Watch Canada’s Prime Minister tell an anti-poverty group, your ability to buy “groceries for my kids” is less important than sacrificing to pay his carbon tax.
In case you still thought there might be even the tiniest chance Justin Trudeau might come around.. well this settles it. He is as they say, ‘beyond the pale’.
Sure we’ve pieced this together over the last number of years, but it’s still SHOCKING to see him say it directly, proclaim it proudly. This week Trudeau received applause from an audience of the intellectually suffering at something called the “Global Citizen Now” panel discussion on the sidelines of the G20 Leaders’ Summit in Rio.
Much appreciation for the first short video below to Opposition Leader Pierre Poilievre who shared his ferocious reaction to Trudeau’s anti-human comments, challenging the current PM to call an immediate election.
Or course there will be no quick election call. To Justin, it’s more important to cling to the undercarriage of a taxpayer funded jet so he can fly the globe stunning audiences unfortunately already stunned by their utter terror of losing the planet.
In their horror at their inability to turn the switch off and let us all freeze/starve to death this winter, they applaud lovingly for their intellectual leader/sock model as he describes how hard it is to convince angry, hungry people they really need to suck it up.
If only he read a history book.. any history book.. apologies, any book at all. Truly even spending some time with the literary version of an Al Gore video rant would at lest keep JT occupied so he couldn’t speak for a few moments. I’m pretty sure every time he opens his mouth, the temperature in Canada rises as millions of frustrated hotheads (hello there) explode, spewing steam high up into the upper atmosphere where water particles do much more damage to our planet than the final exhaling of a non grocery-eating-planet-loving-Canadian.

TO DO: Name every person mentioned by name in the piece on Trudeau's carbon tax remarks. The listing after this is separate material, unrelated to the piece on Trudeau's carbon tax remarks.

COLLECTED MATERIAL:

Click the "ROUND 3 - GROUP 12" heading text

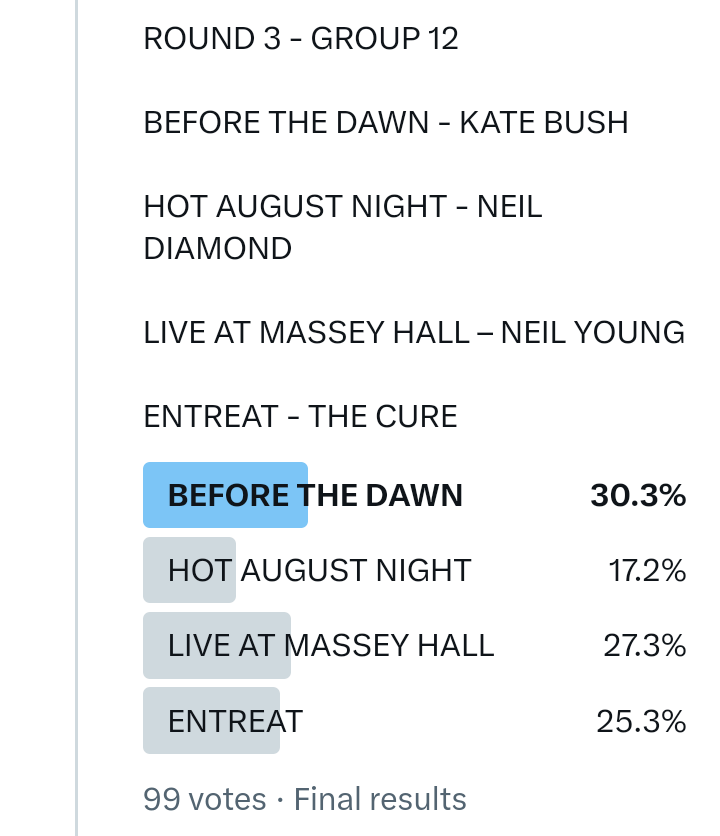tap(301, 39)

EXERCISE OUTPUT: Justin Trudeau, Pierre Poilievre, Al Gore